Once you have read the data below, please repeat all of it exactly.

[Opening Available data section]

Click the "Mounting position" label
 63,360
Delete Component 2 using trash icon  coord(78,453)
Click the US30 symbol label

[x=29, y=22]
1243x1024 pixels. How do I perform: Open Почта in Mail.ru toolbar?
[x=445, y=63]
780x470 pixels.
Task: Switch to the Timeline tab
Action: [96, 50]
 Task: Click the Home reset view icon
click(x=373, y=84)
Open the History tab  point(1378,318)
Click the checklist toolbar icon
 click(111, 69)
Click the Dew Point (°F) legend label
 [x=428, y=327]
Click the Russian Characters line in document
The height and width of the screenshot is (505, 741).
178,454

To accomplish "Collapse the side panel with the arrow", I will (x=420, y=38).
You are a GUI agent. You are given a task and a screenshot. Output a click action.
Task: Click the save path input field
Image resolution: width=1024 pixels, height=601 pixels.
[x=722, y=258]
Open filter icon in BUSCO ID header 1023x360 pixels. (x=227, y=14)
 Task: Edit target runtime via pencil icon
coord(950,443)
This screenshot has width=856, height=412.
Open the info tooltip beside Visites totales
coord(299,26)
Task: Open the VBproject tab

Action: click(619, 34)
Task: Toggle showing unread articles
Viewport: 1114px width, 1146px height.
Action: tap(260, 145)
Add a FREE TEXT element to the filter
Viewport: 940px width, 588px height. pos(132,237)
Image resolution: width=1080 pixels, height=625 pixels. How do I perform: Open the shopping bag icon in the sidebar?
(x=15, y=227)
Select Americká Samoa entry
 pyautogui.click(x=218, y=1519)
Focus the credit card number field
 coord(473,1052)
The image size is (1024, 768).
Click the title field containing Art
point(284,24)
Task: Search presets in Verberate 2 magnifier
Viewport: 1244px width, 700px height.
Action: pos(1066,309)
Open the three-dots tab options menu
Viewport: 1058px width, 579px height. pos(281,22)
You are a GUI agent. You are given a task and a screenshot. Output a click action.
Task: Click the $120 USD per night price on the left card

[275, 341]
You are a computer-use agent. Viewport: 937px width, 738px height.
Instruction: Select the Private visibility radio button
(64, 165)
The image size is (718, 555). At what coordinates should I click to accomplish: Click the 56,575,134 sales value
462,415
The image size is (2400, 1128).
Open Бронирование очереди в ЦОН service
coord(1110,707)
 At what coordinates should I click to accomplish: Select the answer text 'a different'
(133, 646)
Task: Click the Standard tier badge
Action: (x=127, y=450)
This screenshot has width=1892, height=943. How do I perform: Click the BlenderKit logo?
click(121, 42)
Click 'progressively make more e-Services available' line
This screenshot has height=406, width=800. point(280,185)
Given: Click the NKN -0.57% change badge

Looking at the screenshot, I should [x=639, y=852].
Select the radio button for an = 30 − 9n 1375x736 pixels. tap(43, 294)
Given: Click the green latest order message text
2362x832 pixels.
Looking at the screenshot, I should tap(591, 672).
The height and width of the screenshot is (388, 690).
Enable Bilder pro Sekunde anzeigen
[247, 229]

[Closing Available data section]

Solution to this problem:
Click the "Mounting position" label
 63,360
Delete Component 2 using trash icon  coord(78,453)
Click the US30 symbol label

[x=29, y=22]
1243x1024 pixels. How do I perform: Open Почта in Mail.ru toolbar?
[x=445, y=63]
780x470 pixels.
Task: Switch to the Timeline tab
Action: [96, 50]
 Task: Click the Home reset view icon
click(x=373, y=84)
Open the History tab  point(1378,318)
Click the checklist toolbar icon
 click(111, 69)
Click the Dew Point (°F) legend label
 [x=428, y=327]
Click the Russian Characters line in document
The height and width of the screenshot is (505, 741).
178,454

To accomplish "Collapse the side panel with the arrow", I will (x=420, y=38).
You are a GUI agent. You are given a task and a screenshot. Output a click action.
Task: Click the save path input field
Image resolution: width=1024 pixels, height=601 pixels.
[x=722, y=258]
Open filter icon in BUSCO ID header 1023x360 pixels. (x=227, y=14)
 Task: Edit target runtime via pencil icon
coord(950,443)
This screenshot has width=856, height=412.
Open the info tooltip beside Visites totales
coord(299,26)
Task: Open the VBproject tab

Action: click(619, 34)
Task: Toggle showing unread articles
Viewport: 1114px width, 1146px height.
Action: tap(260, 145)
Add a FREE TEXT element to the filter
Viewport: 940px width, 588px height. pos(132,237)
Image resolution: width=1080 pixels, height=625 pixels. How do I perform: Open the shopping bag icon in the sidebar?
(x=15, y=227)
Select Americká Samoa entry
 pyautogui.click(x=218, y=1519)
Focus the credit card number field
 coord(473,1052)
The image size is (1024, 768).
Click the title field containing Art
point(284,24)
Task: Search presets in Verberate 2 magnifier
Viewport: 1244px width, 700px height.
Action: pos(1066,309)
Open the three-dots tab options menu
Viewport: 1058px width, 579px height. pos(281,22)
You are a GUI agent. You are given a task and a screenshot. Output a click action.
Task: Click the $120 USD per night price on the left card

[275, 341]
You are a computer-use agent. Viewport: 937px width, 738px height.
Instruction: Select the Private visibility radio button
(64, 165)
The image size is (718, 555). At what coordinates should I click to accomplish: Click the 56,575,134 sales value
462,415
The image size is (2400, 1128).
Open Бронирование очереди в ЦОН service
coord(1110,707)
 At what coordinates should I click to accomplish: Select the answer text 'a different'
(133, 646)
Task: Click the Standard tier badge
Action: (x=127, y=450)
This screenshot has width=1892, height=943. How do I perform: Click the BlenderKit logo?
click(121, 42)
Click 'progressively make more e-Services available' line
This screenshot has height=406, width=800. point(280,185)
Given: Click the NKN -0.57% change badge

Looking at the screenshot, I should [x=639, y=852].
Select the radio button for an = 30 − 9n 1375x736 pixels. tap(43, 294)
Given: Click the green latest order message text
2362x832 pixels.
Looking at the screenshot, I should tap(591, 672).
The height and width of the screenshot is (388, 690).
Enable Bilder pro Sekunde anzeigen
[247, 229]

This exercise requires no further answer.